Records from a collection:

⁂

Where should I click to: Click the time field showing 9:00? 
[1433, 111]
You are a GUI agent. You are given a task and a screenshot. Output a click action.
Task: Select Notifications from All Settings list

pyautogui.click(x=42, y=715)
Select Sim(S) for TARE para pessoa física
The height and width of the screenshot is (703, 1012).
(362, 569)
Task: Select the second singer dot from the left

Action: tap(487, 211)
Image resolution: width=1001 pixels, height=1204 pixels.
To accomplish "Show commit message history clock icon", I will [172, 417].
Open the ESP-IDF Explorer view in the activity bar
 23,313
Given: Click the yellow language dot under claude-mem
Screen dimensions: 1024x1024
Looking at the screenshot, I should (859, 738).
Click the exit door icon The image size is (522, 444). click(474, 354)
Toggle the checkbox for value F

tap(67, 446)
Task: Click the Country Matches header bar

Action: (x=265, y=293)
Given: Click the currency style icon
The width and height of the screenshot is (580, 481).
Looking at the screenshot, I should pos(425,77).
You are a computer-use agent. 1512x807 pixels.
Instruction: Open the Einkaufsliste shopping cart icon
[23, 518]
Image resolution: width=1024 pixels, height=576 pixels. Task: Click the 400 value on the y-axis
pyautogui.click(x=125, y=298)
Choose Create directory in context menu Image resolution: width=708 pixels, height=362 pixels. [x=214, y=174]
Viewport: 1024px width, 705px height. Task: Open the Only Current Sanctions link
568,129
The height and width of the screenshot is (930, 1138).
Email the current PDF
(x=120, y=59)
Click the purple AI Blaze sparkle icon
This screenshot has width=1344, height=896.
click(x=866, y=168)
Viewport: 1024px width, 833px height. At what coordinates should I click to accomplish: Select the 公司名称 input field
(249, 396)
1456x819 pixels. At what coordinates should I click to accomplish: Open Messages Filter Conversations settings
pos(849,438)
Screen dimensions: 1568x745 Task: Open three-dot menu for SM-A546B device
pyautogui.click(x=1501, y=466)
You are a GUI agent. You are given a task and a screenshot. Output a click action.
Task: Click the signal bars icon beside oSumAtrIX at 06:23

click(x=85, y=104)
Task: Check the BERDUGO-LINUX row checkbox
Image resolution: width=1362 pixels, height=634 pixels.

⁂

■ EXERCISE INSTRUCTIONS ■
With the line holding "Choose Create directory" as the first and the line holding "The height and width of the screenshot is (930, 1138)." as the last, set down that range of the entries above exactly, and nothing else.

■ THE ANSWER ■
Choose Create directory in context menu Image resolution: width=708 pixels, height=362 pixels. [x=214, y=174]
Viewport: 1024px width, 705px height. Task: Open the Only Current Sanctions link
568,129
The height and width of the screenshot is (930, 1138).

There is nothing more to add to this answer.